-- Start of Data rows --
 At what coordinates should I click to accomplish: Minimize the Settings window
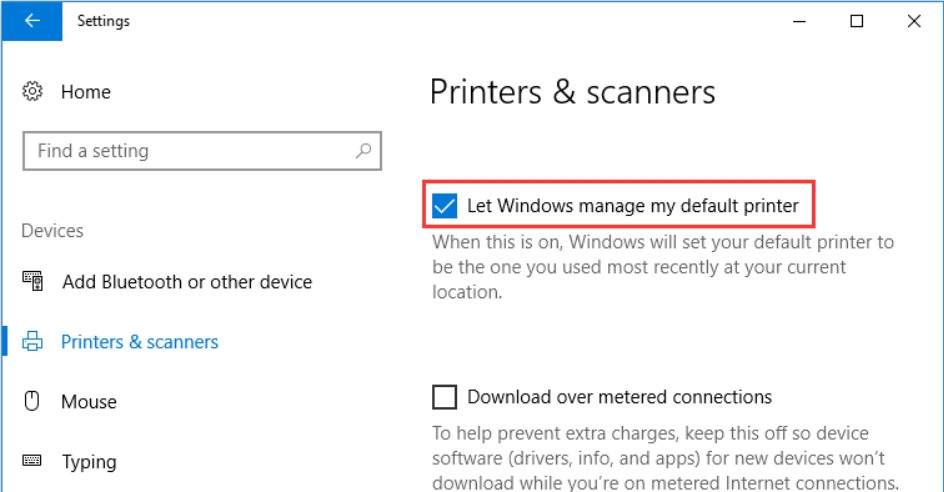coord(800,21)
-- End of Data rows --
-- Start of Data rows --
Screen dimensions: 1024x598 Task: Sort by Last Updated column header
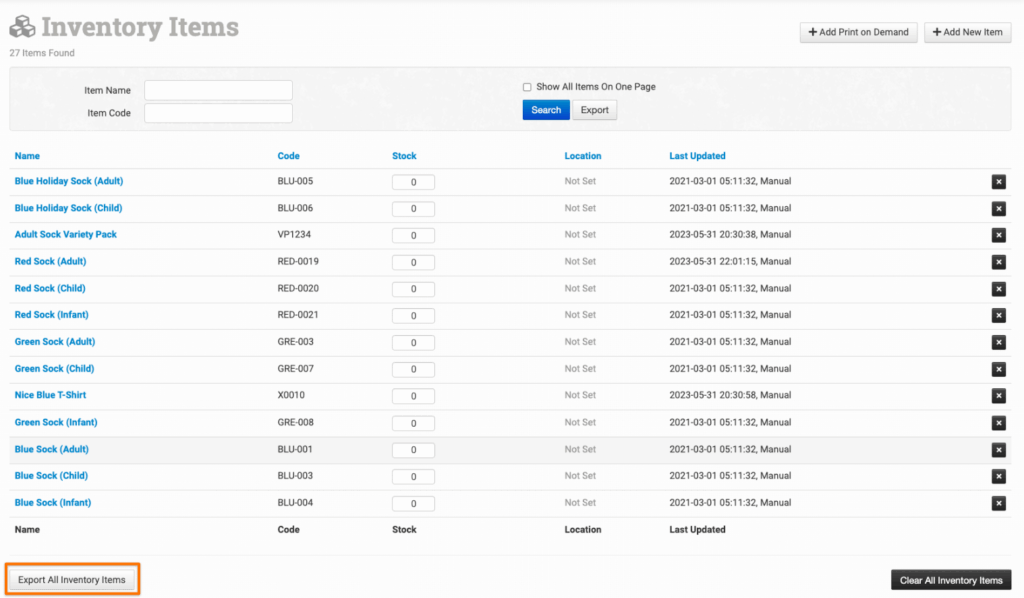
-- End of Data rows --
-- Start of Data rows --
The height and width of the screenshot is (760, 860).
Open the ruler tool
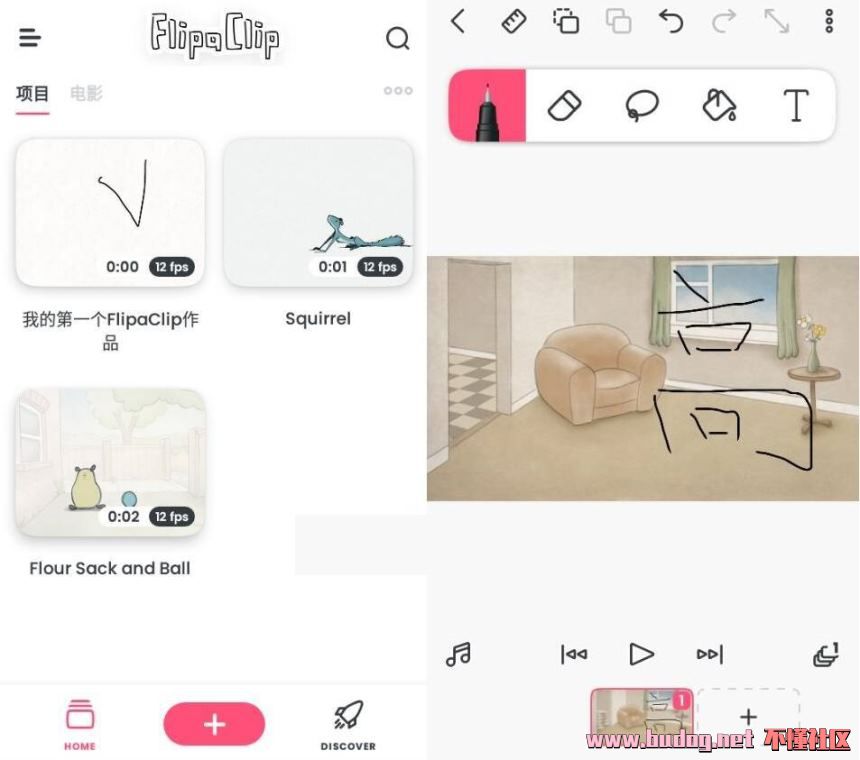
-- End of Data rows --
# [Set exercise]
Replace "Settings" with "Preferences" in the lines from the line with "At what coordinates" to the line with "coord(800,21)", and write out only those lines with nothing else changed. Leave the pictures out.

# [Solution]
 At what coordinates should I click to accomplish: Minimize the Preferences window
coord(800,21)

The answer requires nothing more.